|Organization:||Division of Banks|
|Location:||Los Angeles, CA|
Consent Order Westlake Services, dba Westlake Financial Services
Westlake Services, LLC dba Westlake Financial Services, Los Angeles, CA - Consent Order
COMMONWEALTH OF MASSACHUSETTS
COMMISSIONER OF BANKS
MOTOR VEHICLE SALES
Docket No. 2016-005
In the Matter of
WESTLAKE SERVICES, LLC.
d/b/a WESTLAKE FINANCIAL SERVICES
Los Angeles, California
Motor Vehicle Sales Finance
Company License No. MV-112801-100
WHEREAS, WESTLAKE SERVICES, LLC d/b/a WESTLAKE FINANCIAL SERVICES, Los Angeles, California (Westlake or the Company), a licensed motor vehicle sales finance company under Massachusetts General Laws chapter 255B, section 2 and 209 CMR 20.00 et seq. has entered into a STIPULATION AND CONSENT TO THE ISSUANCE OF A CONSENT ORDER (Consent Agreement) with representatives of the Division of Banks (Division) dated December 20, 2016, whereby, solely for the purpose of settling this matter, and without admitting any allegations or implications of fact or the existence of any violation of state or federal laws and regulations governing the conduct and operation of a motor vehicle sales finance company, Westlake agrees to the issuance of this CONSENT ORDER (Order) by the Commissioner of Banks (Commissioner);
WHEREAS, an examination of Westlake was conducted pursuant to General Laws chapter 255B, section 3 as of February 18, 2015 to assess the Company’s level of compliance with applicable Massachusetts and federal statutes, rules and regulations governing the conduct of those engaged in the business of a motor vehicle sales finance company in the Commonwealth;
WHEREAS, the Report of Examination (the Report) issued pursuant to the Division’s examination of Westlake alleged substantial non-compliance with applicable state and federal statutes, rules, and regulations governing the conduct of those engaged in the business of a motor vehicle sales finance company in the Commonwealth;
WHEREAS, Westlake entered into an Assurance of Discontinuance (the AOD) with the Massachusetts Attorney General’s Office on March 15, 2016 for settlement purposes only, and without admitting any fact or non-compliance with any state or federal law, rule, or regulation, to resolve allegations that it had purchased motor vehicle retail installment contracts (RICs) with annual percentage rates (APRs) in excess of the 21% limit established by General Laws chapter 255B, section 14 because it did not consider debt cancellation coverage (GAP) premiums as a finance charge for the purposes of this limit; and
WHEREAS, the parties now seek to resolve by mutual agreement, the matters identified in the Report.
NOW COME the parties in the above-captioned matter, the Division and Westlake, and stipulate and agree as follows:
- Westlake must immediately cease acquiring Massachusetts RICs with APRs in excess of the 21% limit established by General Laws chapter 255B, section 14 when considering GAP premium charges as finance charges for the purpose of determining the APR.
- Westlake must establish, implement, and maintain procedures to ensure accounts acquired with debt cancellation coverage (GAP) going forward are tested to verify that treating the GAP premium as a finance charge does not result in an effective APR over 21%.

**TASK REQUIREMENTS**
A – According to the consent order, on what date did Westlake enter into the Assurance of Discontinuance with the Massachusetts Attorney General's Office?
B – Explain why, according to the consent order, Westlake was alleged to have purchased retail installment contracts with APRs above the 21% limit.

Items from a dataset:
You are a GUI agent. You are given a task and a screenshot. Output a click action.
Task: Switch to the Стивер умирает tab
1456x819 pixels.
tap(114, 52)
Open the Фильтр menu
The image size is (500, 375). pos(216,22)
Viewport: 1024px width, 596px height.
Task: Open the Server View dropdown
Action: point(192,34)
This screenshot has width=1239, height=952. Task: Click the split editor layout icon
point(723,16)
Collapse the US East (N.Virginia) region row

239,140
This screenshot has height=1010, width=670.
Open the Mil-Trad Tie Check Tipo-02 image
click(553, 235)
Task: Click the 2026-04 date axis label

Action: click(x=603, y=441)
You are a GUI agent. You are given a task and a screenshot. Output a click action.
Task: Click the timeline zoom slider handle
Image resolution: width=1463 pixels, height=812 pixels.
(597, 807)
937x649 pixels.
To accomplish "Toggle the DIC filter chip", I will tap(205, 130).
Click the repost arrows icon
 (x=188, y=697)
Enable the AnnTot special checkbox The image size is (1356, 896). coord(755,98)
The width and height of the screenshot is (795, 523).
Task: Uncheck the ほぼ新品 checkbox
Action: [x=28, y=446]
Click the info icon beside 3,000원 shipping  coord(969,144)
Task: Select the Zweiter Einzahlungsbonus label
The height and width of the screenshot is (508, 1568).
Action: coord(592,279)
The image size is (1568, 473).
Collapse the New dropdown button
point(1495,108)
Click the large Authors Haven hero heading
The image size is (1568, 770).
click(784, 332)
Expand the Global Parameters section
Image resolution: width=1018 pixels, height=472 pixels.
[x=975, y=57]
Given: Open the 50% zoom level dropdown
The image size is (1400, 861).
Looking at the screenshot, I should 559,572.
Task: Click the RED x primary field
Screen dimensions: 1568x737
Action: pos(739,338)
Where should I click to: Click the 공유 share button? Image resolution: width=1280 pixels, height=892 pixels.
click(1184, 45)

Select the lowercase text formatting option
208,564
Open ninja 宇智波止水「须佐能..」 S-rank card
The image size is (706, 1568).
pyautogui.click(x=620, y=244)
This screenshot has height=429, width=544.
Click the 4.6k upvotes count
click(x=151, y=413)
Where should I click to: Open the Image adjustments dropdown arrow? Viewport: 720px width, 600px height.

**WORKED ANSWERS**
A – March 15, 2016.

B – Westlake did not count debt cancellation coverage (GAP) premiums as a finance charge when applying the 21% limit set by General Laws chapter 255B, section 14. The order now requires Westlake to treat GAP premiums as finance charges when determining the APR.